◆ Records to use:
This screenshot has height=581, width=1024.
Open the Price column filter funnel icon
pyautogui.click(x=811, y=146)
* * *
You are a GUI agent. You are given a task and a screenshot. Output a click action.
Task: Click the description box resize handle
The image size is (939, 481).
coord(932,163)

◆ Requirements: Rewrite the lines from the one containing "This screenshot has height=581, width=1024." through the one containing "pyautogui.click(x=811, y=146)", swapping "Price" for "Quantity" and keeping everything else the same.

◆ Task answer:
This screenshot has height=581, width=1024.
Open the Quantity column filter funnel icon
pyautogui.click(x=811, y=146)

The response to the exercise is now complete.